When he was gone, the three of them made their way over to the hotel's restaurant. Brass was due at work in a couple of hours, and Sofia was determined to make the most of the last evening with her mother.
Dinner was very relaxed. Every now and then other conference attendees came over to chat with Captain Curtis about her speech, but mostly they were left alone. Brass and the captain discussed differences in their departments and the challenges one met when dealing with department politics. After Captain Brass left for work a couple of hours later, Sofia was sorry to see him go. Even though they had mainly talked about work, the conversation had been interesting and amusing. Now she feared her mother would start probing her love life again. There was still the little incident from Thursday night to talk about. Having your mother catch you in the act was never fun, whether you were sixteen or thirtytwo.
"So." Ann Curtis smiled at her daughter, relaxed. "Alone at last."
"Yes." Sofia replied. "It's been a busy week for you."
"And for you." Ann winked. Sofia sighed.
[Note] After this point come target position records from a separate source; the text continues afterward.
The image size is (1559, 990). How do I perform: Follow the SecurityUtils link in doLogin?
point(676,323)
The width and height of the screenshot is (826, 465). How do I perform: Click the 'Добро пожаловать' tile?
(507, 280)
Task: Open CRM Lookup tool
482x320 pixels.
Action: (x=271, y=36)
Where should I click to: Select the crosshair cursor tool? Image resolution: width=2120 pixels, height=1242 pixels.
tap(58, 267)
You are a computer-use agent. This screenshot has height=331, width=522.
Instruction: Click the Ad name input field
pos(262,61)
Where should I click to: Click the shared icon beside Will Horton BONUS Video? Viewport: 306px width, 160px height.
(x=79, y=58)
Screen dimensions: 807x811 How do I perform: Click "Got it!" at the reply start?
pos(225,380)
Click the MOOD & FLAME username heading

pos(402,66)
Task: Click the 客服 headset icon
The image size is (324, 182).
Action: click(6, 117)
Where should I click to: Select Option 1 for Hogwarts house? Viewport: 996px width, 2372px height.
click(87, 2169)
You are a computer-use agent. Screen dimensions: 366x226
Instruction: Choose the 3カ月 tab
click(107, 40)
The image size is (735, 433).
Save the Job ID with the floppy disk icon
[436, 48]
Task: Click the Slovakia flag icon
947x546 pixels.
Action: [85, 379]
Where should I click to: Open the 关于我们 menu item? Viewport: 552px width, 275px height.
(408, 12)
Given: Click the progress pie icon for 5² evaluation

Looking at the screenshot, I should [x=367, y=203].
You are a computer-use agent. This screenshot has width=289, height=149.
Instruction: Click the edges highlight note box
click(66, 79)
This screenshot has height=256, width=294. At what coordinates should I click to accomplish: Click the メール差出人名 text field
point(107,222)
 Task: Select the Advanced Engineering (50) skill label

Here it comes. "I assume you and Sara are... getting along again?"
"As if you had to ask."
Ann simply shrugged. "Just because I caught you making out like rabbits doesn't mean the case is closed."
"Mom!" Sofia blushed. "Don't talk about my private life as if it's a problem to be solved."
"Mmmh, but then again, since you went public last night, I assume it's not just sex." Ann liked to make her daughter squirm with embarassment.
"I hate you." Sofia groaned, letting her head fall down into her hands. "I'm so glad you'll be gone tomorrow."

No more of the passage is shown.